Geometric interpretation of Q in Lyapunov's equation

Question

Lyapunov's equation says: given any $Q > 0$ ($Q$ positive definite) there is $P > 0$ such that $A^T P + P A + Q = 0$ if and only if for $\frac{dx(t)}{dt}=A x(t)$ it is the case that the real part of each eigenvalue of $A$ is negative. Then, the ellipsoid $x^T P x \leq 1$ is an invariant of $\frac{dx(t)}{dt}=A x(t)$.

The geometric interpretation of $P$ is such that the eigenvectors of $P$ form the principal axes of the ellipsoid and each eigenvalue is related to the length of the ellipsoid along the axis represented by the corresponding eigenvector.

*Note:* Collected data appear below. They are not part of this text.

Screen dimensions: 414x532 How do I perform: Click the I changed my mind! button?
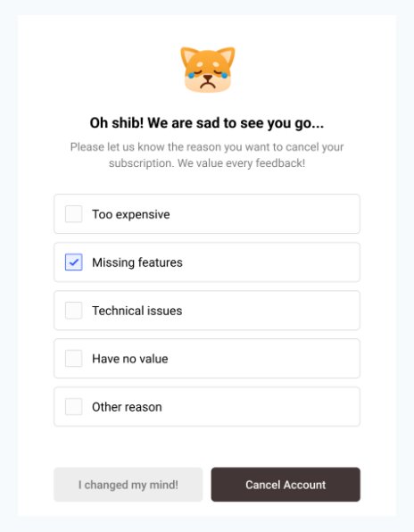click(x=128, y=485)
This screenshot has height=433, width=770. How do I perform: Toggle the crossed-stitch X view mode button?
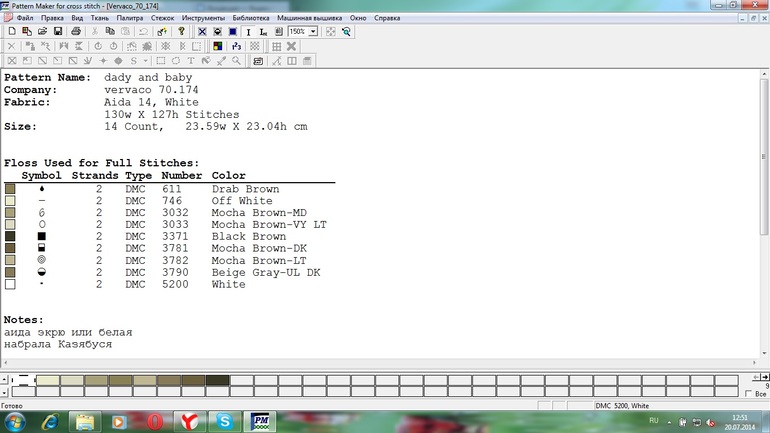(202, 31)
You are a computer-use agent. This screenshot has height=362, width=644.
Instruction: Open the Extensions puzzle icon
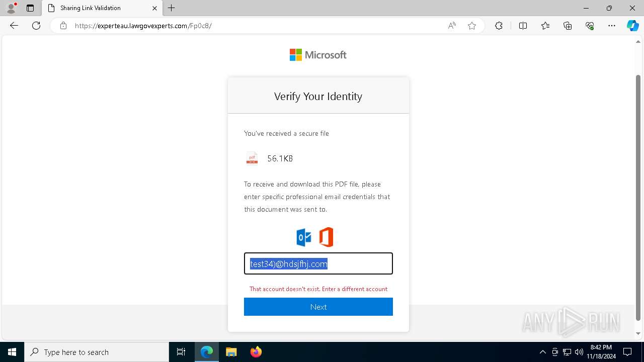(x=499, y=26)
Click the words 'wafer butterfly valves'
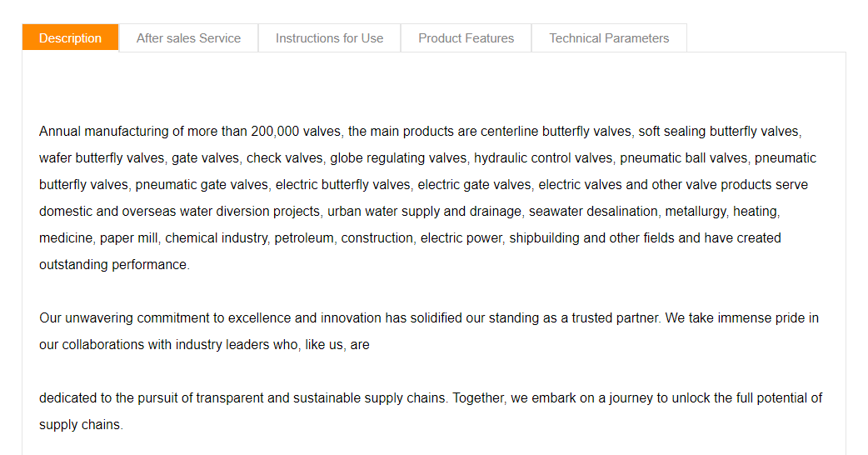Screen dimensions: 868x455 pyautogui.click(x=102, y=158)
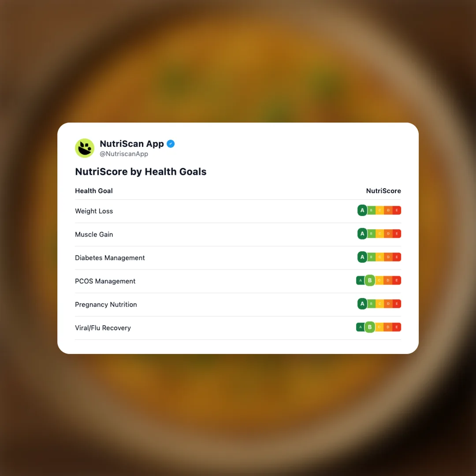This screenshot has height=476, width=476.
Task: Click the NutriScore column header
Action: pyautogui.click(x=383, y=191)
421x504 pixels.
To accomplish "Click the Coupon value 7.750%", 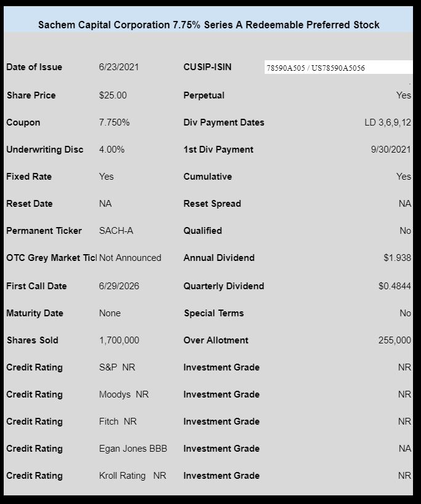I will [x=114, y=122].
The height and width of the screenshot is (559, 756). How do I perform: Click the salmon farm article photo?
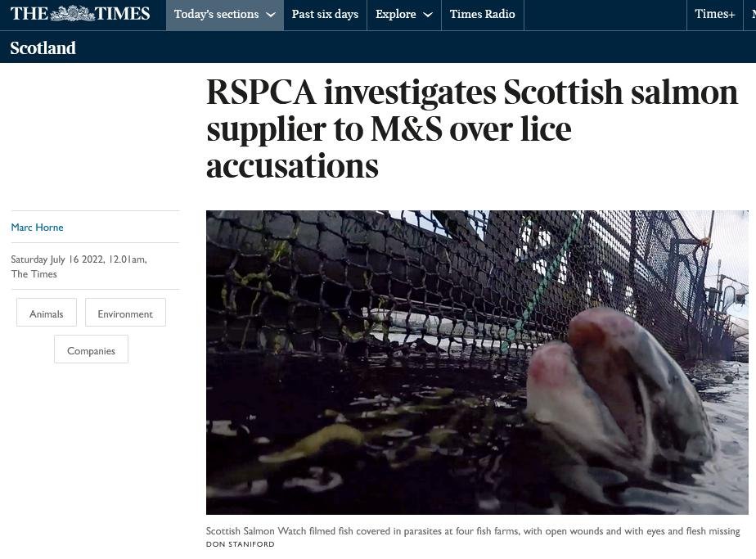[x=477, y=363]
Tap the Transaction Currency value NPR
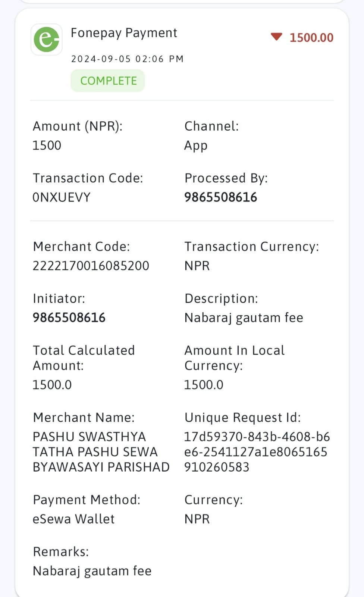 click(x=197, y=266)
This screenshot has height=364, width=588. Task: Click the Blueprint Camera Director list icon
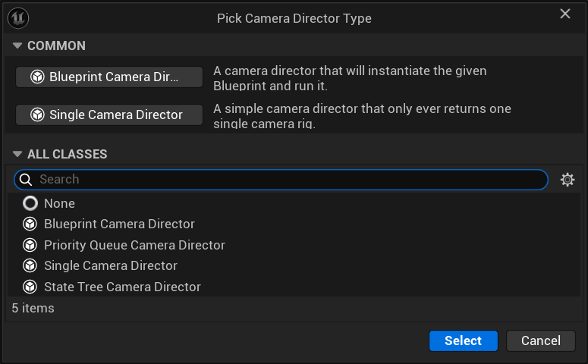pos(30,224)
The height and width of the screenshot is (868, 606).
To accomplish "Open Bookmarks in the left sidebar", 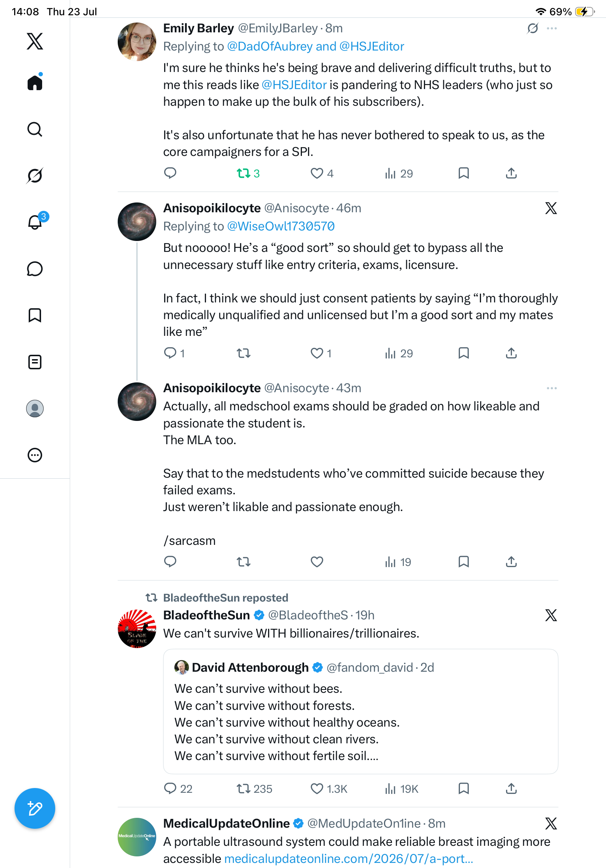I will pyautogui.click(x=35, y=315).
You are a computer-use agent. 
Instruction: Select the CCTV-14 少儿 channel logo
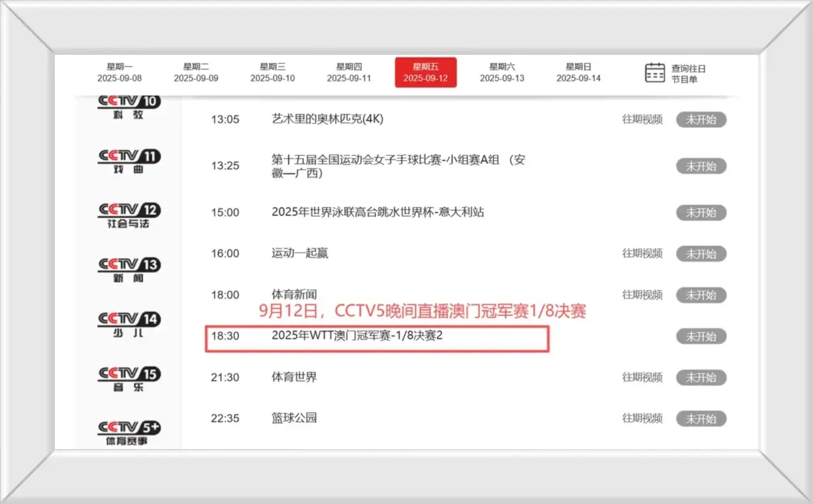(x=129, y=324)
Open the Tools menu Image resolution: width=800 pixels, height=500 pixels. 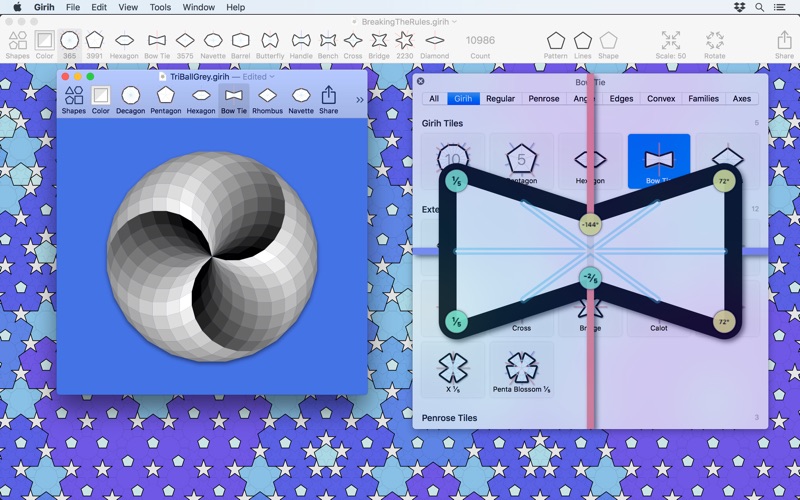point(160,7)
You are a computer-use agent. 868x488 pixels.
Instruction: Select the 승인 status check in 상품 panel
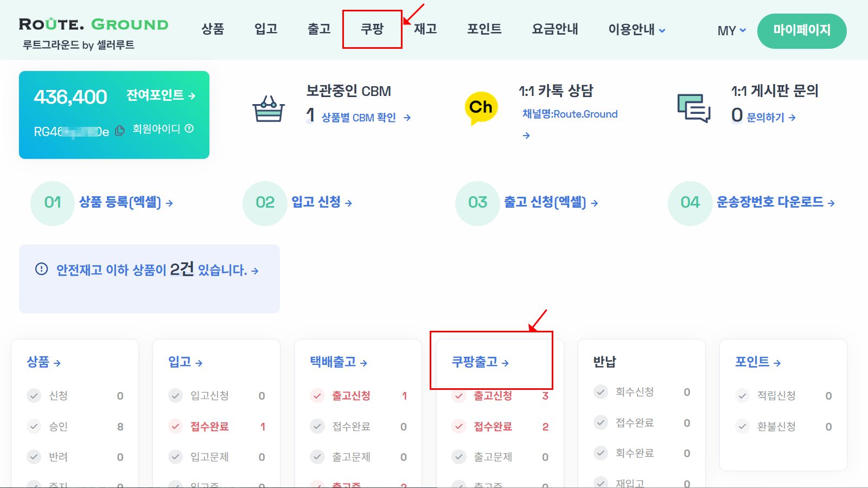(34, 426)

What is the geometric interpretation of $Q$ resp. how does the choice of $Q$ affect $P$?

Answer 1

It turns out that $P$ is dependent on the properties $Q$. If you define $P$ as

$$P:=\int_{0}^{+\infty} e^{A^Tt}Qe^{At}dt$$

Since the eigenvalues of $A$ have negative real part, this integral exists and the results are clearly dependent on the eigenvalues and eigenvectors of $Q$. One can see that $P$ is a solution to $A^TP+PA=-Q$, that is,

$$A^TP+PA=\int_{0}^{+\infty} (A^Te^{A^Tt}Qe^{At}+e^{A^Tt}Qe^{At}A)dt =\int_{0}^{+\infty}\frac{d}{dt}(e^{A^Tt}Qe^{At})dt = -Q$$

Further, the matrix $Q$ can be understood as the energy dissipated in a specific point $x$, and $P$ as the energy stored in $x$.

Answer 2

Here's another point of view: Let's say you have an autonomous linear dynamical system $\dot x = Ax$ with a cost function $\int_0^\infty x^T Q x \; dt$. (This is like linear-quadratic control, but without the control!)

Now let's say we happen to have a cost-to-go function $V(x)$ such that $\dot V(x) + x^TQ x = 0$. Intuitively, this equation is simply accounting: if we accumulate a lot of cost at time $t$ (i.e., $x^TQx$ is large at time $t$), then our function is decreasing by the same amount, so that's an amount we won't have to pay in the future, so it gets subtracted from the cost-to-go function.

Mathematically, we can integrate from $0$ to $T$, we have $\int_0^T \dot V(x) dt = V(x(T)) - V(x(0)) = -\int_0^T x^T Q x \; dt$. So long as $V(x(T)) \to 0$ as $T \to \infty$, then we have $V(x(0)) = \int_0^\infty x^T Q x \; dt$. This means that $V(x)$ accurately represents the amount of cost left to pay when you start at $x$.

Returning to your question, we assume $V(x) = x^T P x$, for some symmetric matrix $P$. (Note that the condition $V(x) \to 0$ holds if the system is asymptotically stable, because then $x\to 0$.) Then our accounting equation is $\dot V(x) + x^T Q x = x^T (A^TP + PA + Q) x = 0$. (Here we used the chain rule and $\dot x = Ax$.) This must hold for all $x$, so we have $A^TP + PA + Q = 0$. This is your Lyapunov equation.

To summarize, if your stable system accumulates cost at rate $x^T Qx$, then $x^TPx$ is the cost-to-go (or Lyapunov) function.